L'horloger, orfèvre du temps

 

Ce n'est que depuis le XIVe siècle que le mot a pris sa place dans la langue française. Le métier, lui, est connu depuis l'Antiquité romaine.

Au IIIe millénaire avant J.-C., il semble que le premier à avoir mesuré l'heure soit l'empereur chinois Hoang-Ti. Et ce, à l'aide d'une horloge à eau. Les Egyptiens connaissaient aussi cette dernière, ainsi que les Grecs, puis les Romains. Aucun ne nous a toutefois laissé le nom d'un seul de ses créateurs. Il semble également que les Gaulois l'utilisent avant même que les Romains n'entrent en Gaule. Du moins Jules César s'étonne-t-il de la rencontrer dans ces terres barbares.

Le premier horloger de métier vraiment nommé est le automatarius clepsydrarius romain, le fabricant d'horloges à eau, la clepsydre, désignant le récipient inférieur de cette horloge. Quant au terme horloge, qui apparaît en français au cours du XIIe siècle, il est issu du grec, hôrologion signifiant « ce qui dit l'heure ». Il désigne à l'origine aussi bien les horloges à eau, à noria ou à bougies que les cadrans solaires avant de se restreindre exclusivement à l'instrument mécanique. L'horlogeur et l'horloger apparaissent dans la langue au cours du XIVe siècle.

Horloge à eau, la clepsydre n'en est pas moins un instrument très précis, d'une grande complexité qui, non contente de réguler les différentes divisions du jour et de la nuit, peut également marquer la date, comme la course du soleil et des astres ou les heures des marées. Du moins pour les plus perfectionnées d'entre elles, et ce, dès le Moyen Age en Occident.

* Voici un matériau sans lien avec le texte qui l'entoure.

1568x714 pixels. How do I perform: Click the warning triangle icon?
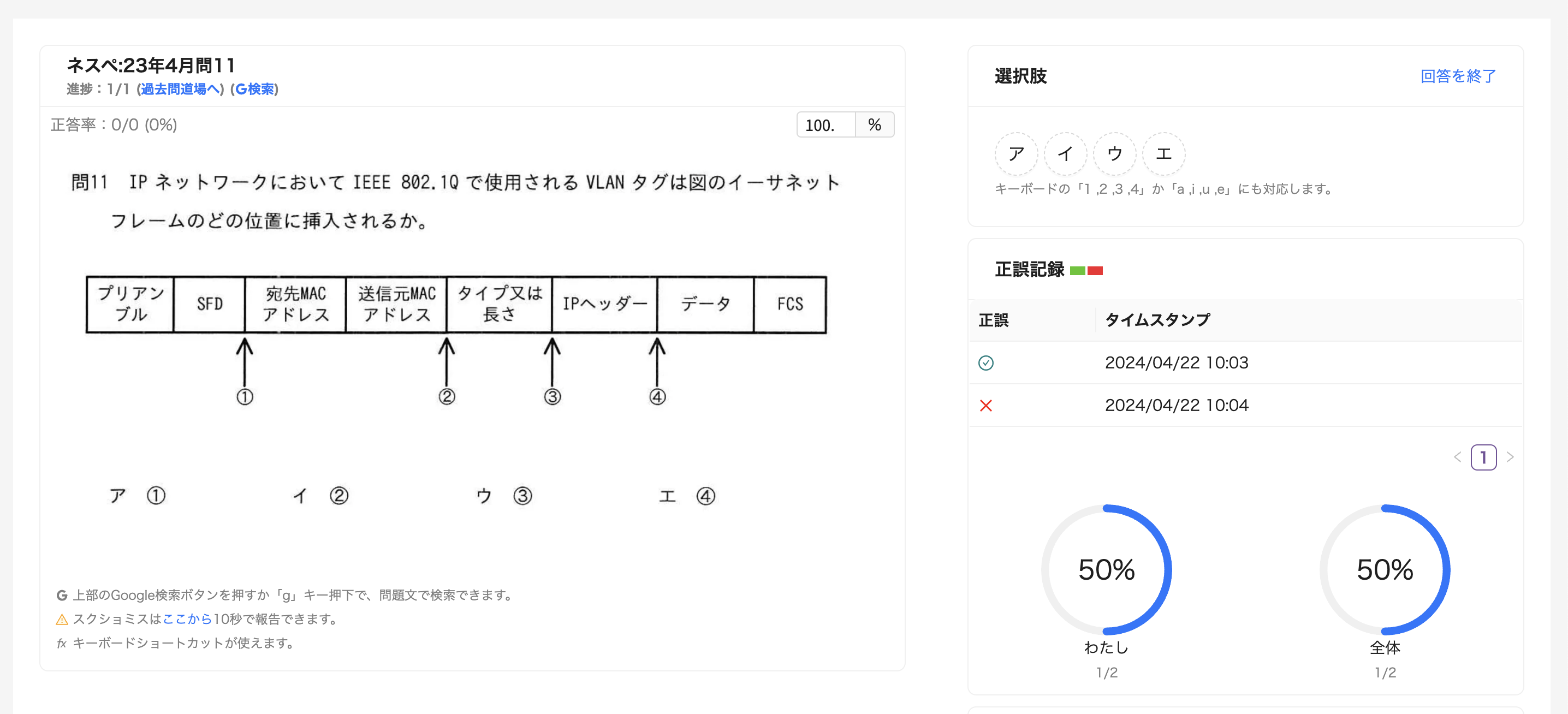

On connaît par les écrits, celle que le calife Haroun al-Rachid offrit en 807 à Charlemagne, « horloge en laiton, admirablement composée par l'art mécanique », agrémentée d'automates. Ou celle, beaucoup plus ancienne, réalisée pour Gondebaud de Bourgogne au Ve siècle. Elle aussi marquait le cours des astres.

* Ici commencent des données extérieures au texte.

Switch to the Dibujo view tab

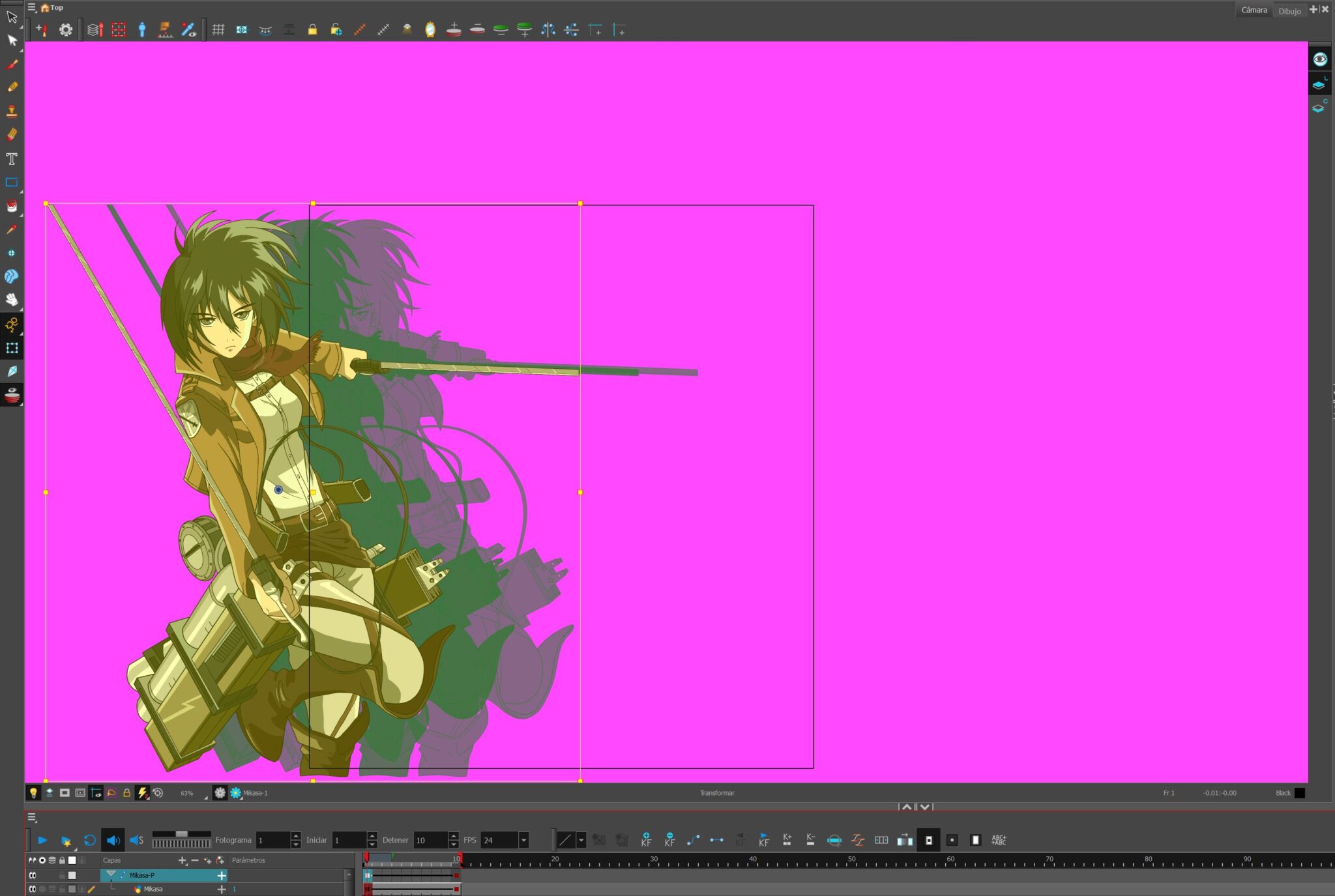[1289, 10]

Des horloges à eau, simples, règlent la vie monacale tout au long du Moyen Age sans souci de marquer des heures égales, découpant le jour et la nuit en phases inégales en fonction des saisons et de la longueur du jour. Elles rythment le quotidien des moines appelés à la prière par le préposé à la sonnerie et à la surveillance du bon fonctionnement de la clepsydre - avant que ne soit généralisée une sonnerie automatique liée au jeu de l'eau. D'après certains récits, il semble bien qu'à Byzance, les horloges à eau de prestige aient sonné les heures.

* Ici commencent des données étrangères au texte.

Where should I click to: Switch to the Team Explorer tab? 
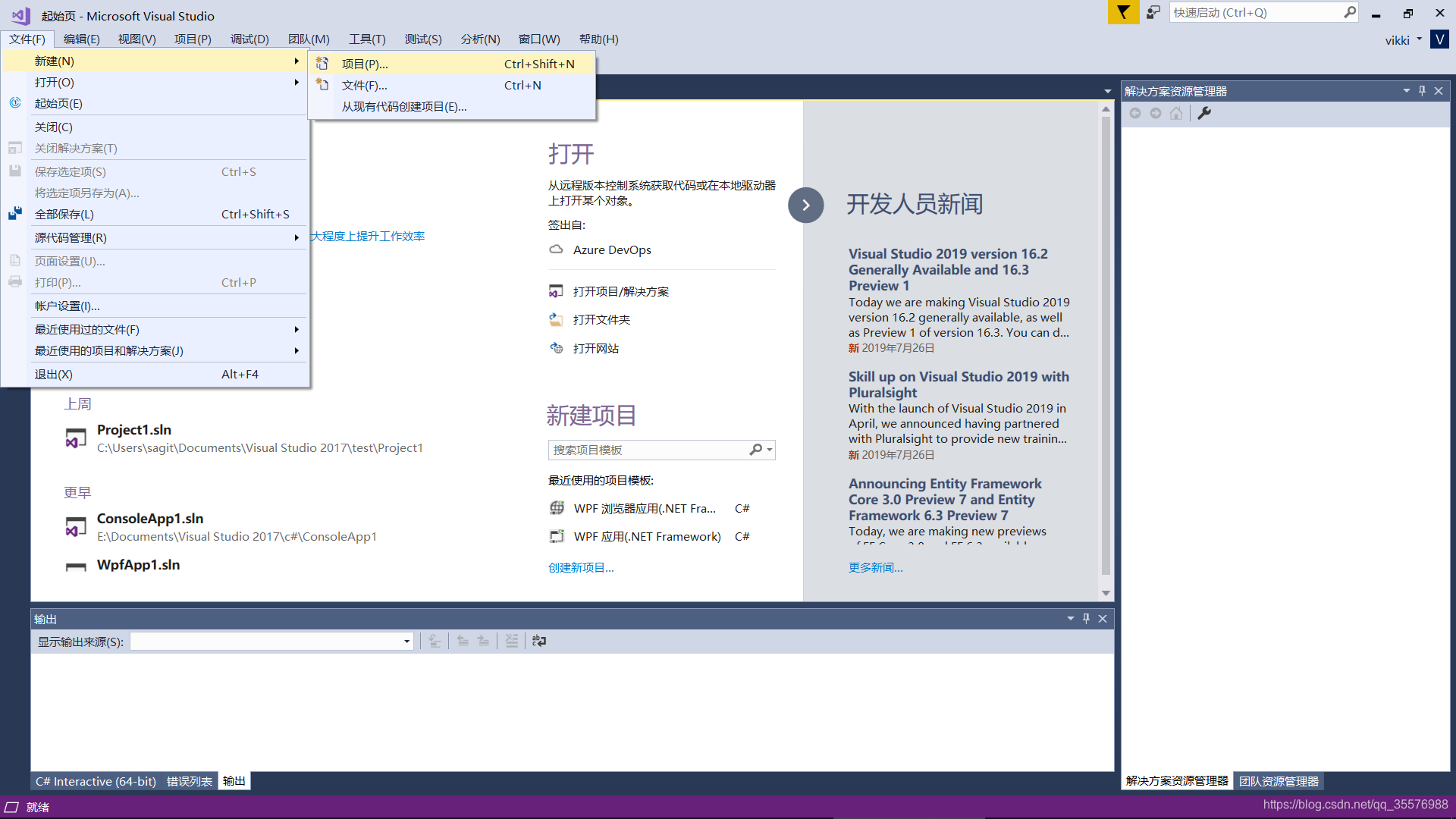pos(1279,781)
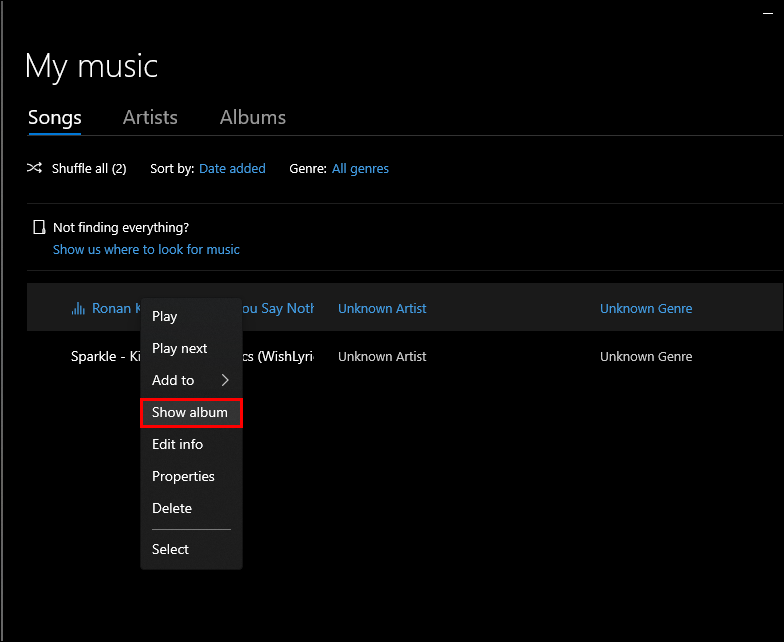Click the now-playing equalizer icon beside Ronan
This screenshot has height=642, width=784.
[78, 309]
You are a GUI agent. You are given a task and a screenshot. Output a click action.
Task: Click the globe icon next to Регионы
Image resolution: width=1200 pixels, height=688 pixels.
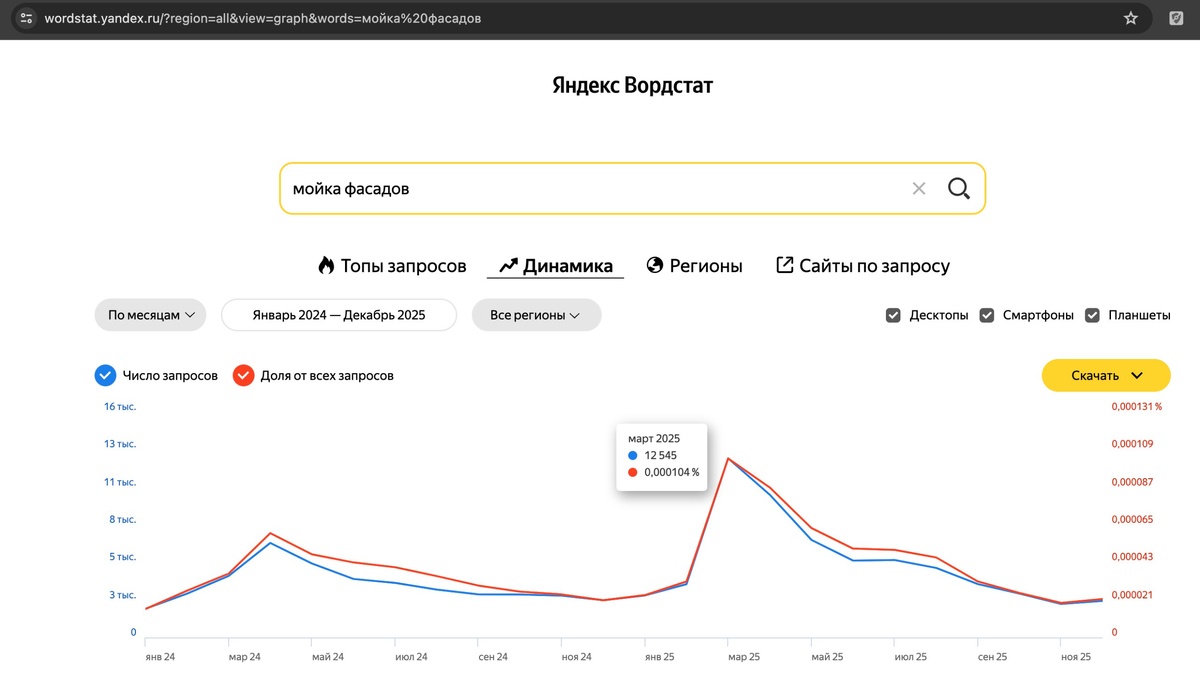coord(655,266)
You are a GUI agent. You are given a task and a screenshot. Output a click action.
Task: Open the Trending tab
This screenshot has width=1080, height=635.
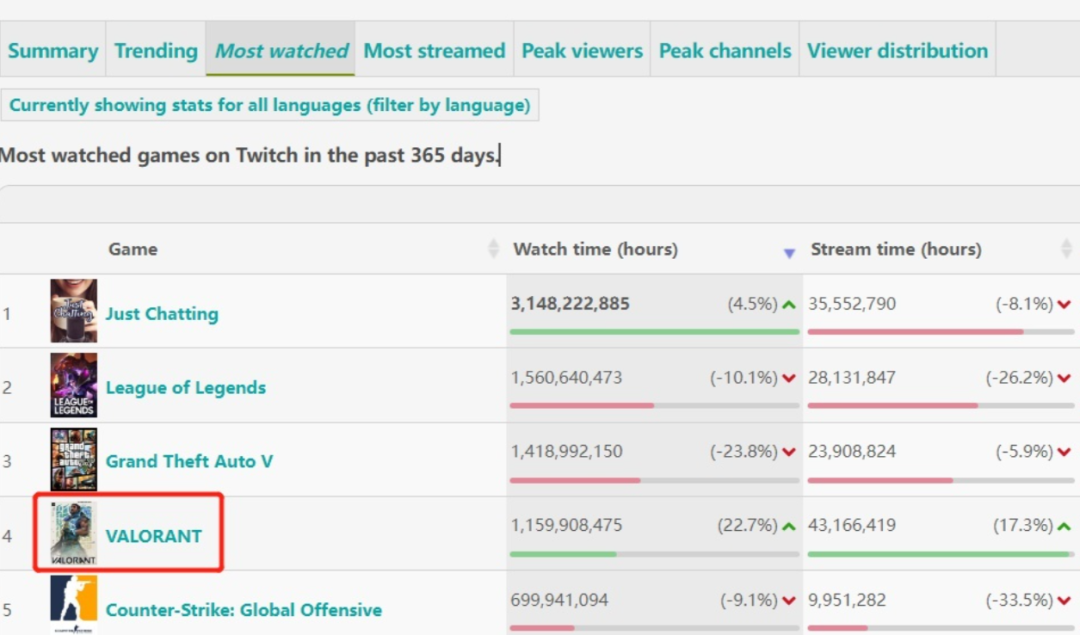point(156,50)
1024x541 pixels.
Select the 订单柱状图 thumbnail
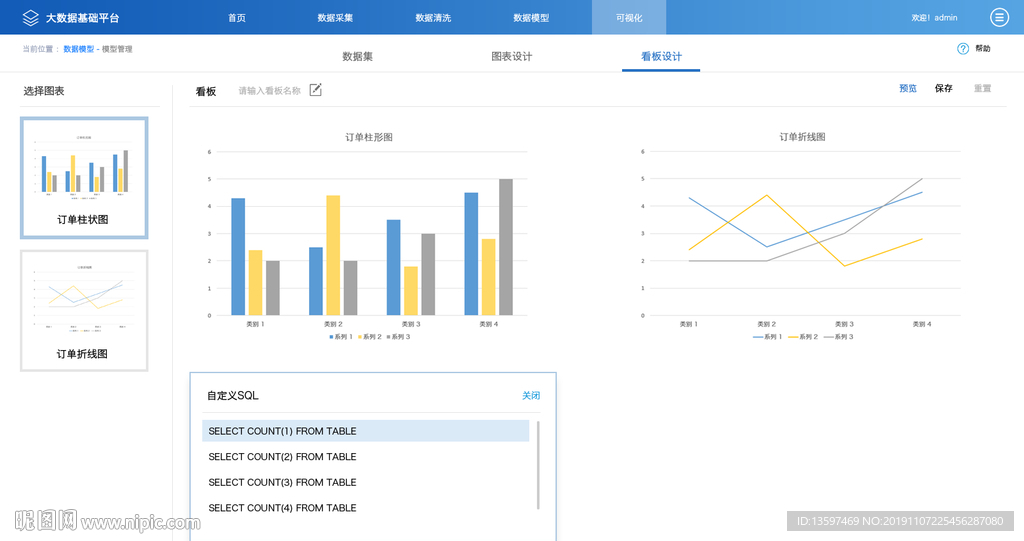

L'invention de l'horloge mécanique est généralement attribuée au pape Sylvestre II (938-1003), grand savant de son temps, expert en logique, en grammaire, en rhétorique, en dialectique, en algèbre, en géométrie, en astronomie et en musique. On parle également d'un certain Pacifius, archidiacre de Vérone qui vécut au début du IXe siècle. Mais rien ne nous renseigne sur le découvreur de l'innovation technique primordiale qu'est l'échappement. Il est vraisemblablement le résultat d'une évolution des sonneries existant dans les monastères et, à ce titre, mis au point dans l'un d'entre eux. A contrario , certains chercheurs y voient une invention chinoise ancienne peut-être arrivée en Europe occidentale par l'entremise des Arabes.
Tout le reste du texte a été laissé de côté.